GIVEN RECORDS:
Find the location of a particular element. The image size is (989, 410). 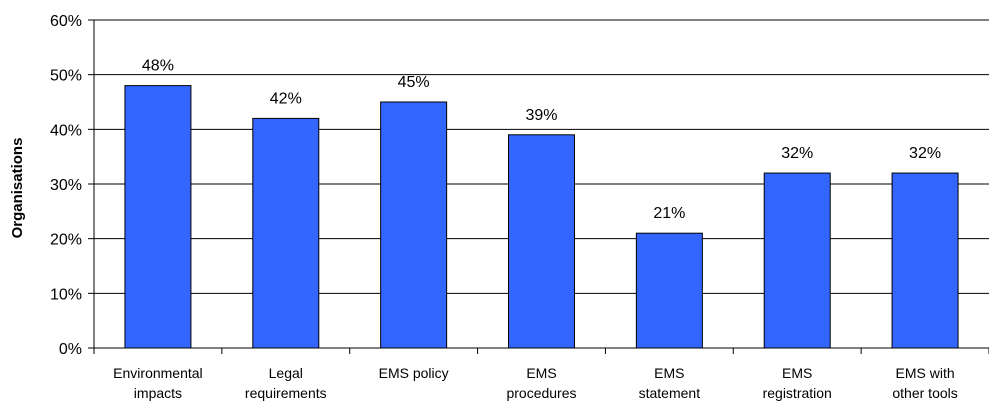

y-tick-label: 20% is located at coordinates (66, 240).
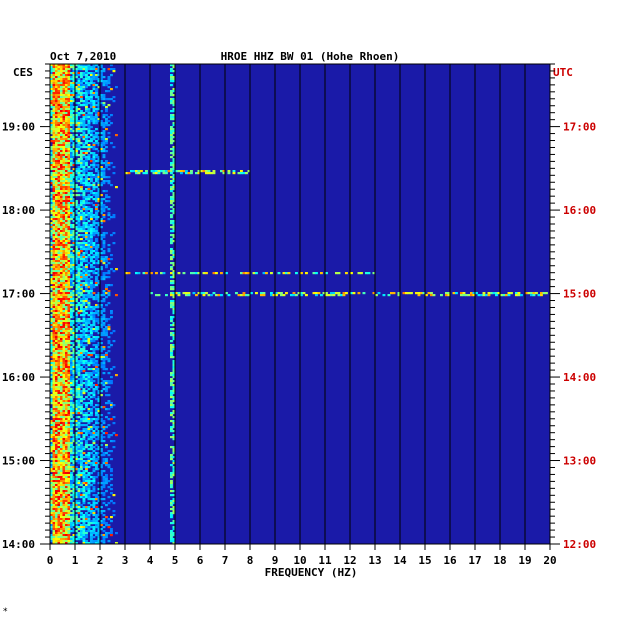 Image resolution: width=630 pixels, height=624 pixels. Describe the element at coordinates (374, 560) in the screenshot. I see `x-tick-label: 13` at that location.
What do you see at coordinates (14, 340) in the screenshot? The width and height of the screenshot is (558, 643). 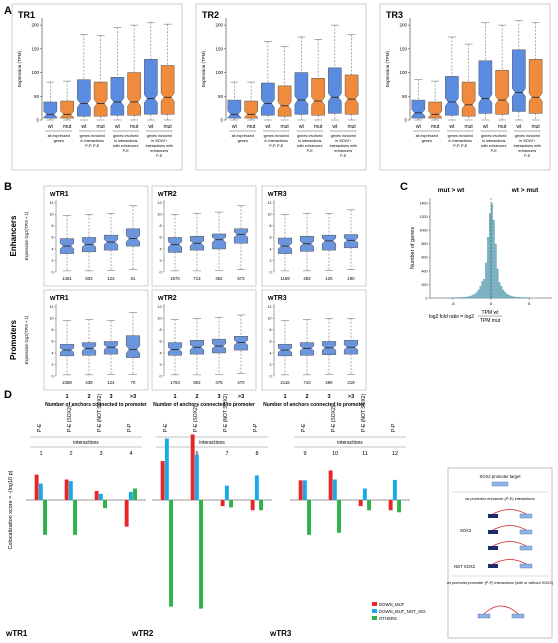 I see `panel-b-row-label-1: Promoters` at bounding box center [14, 340].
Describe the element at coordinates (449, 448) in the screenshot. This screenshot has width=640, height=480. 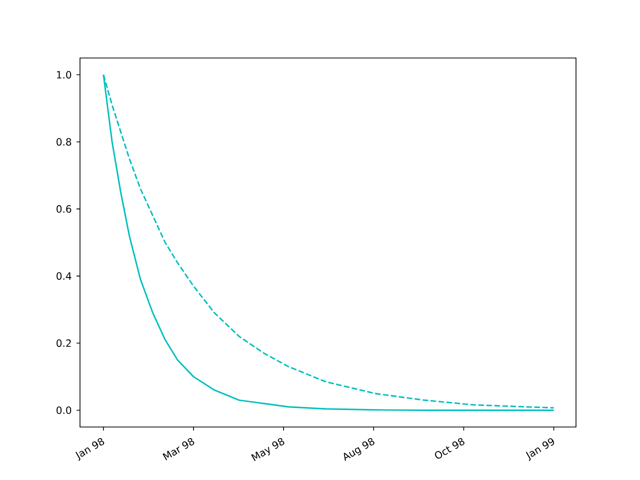
I see `x-tick-label: Oct 98` at that location.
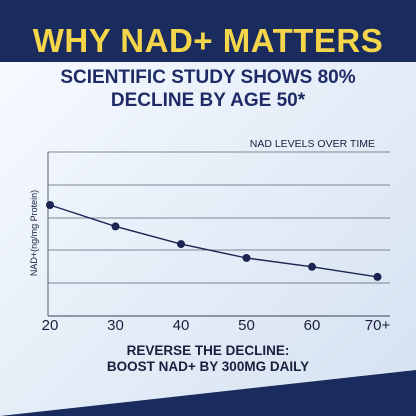 The height and width of the screenshot is (416, 416). Describe the element at coordinates (50, 326) in the screenshot. I see `x-tick-label: 20` at that location.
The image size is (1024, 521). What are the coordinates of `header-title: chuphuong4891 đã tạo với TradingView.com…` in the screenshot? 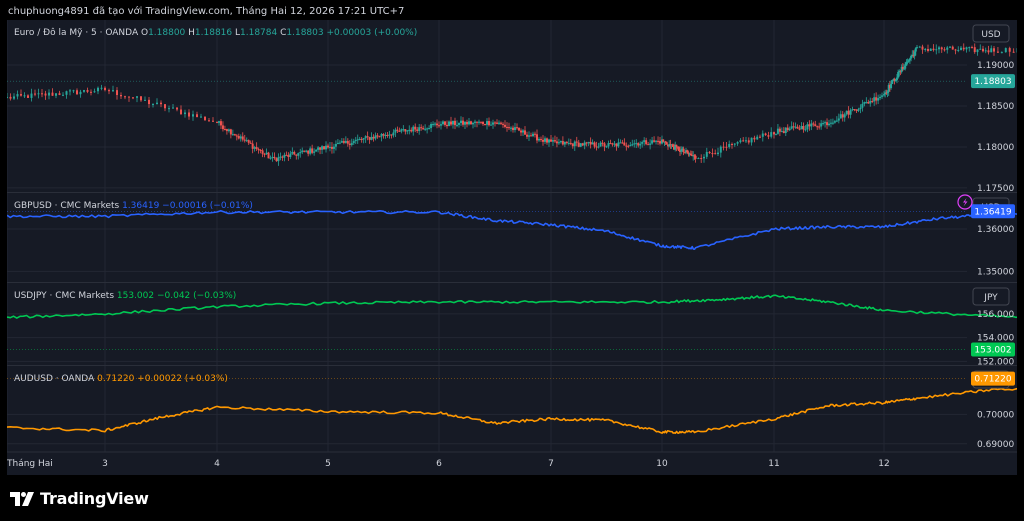 It's located at (206, 12).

ABOUT THIS EXERCISE: Transcribe the data exactly from its start through the line containing "Image resolution: width=630", leaving out the pictures.

WRITTEN SOLUTION:
Find the location of a particular element. The image size is (989, 410). 

y-tick-label: 20% is located at coordinates (66, 240).
 Image resolution: width=630 pixels, height=624 pixels. Describe the element at coordinates (374, 560) in the screenshot. I see `x-tick-label: 13` at that location.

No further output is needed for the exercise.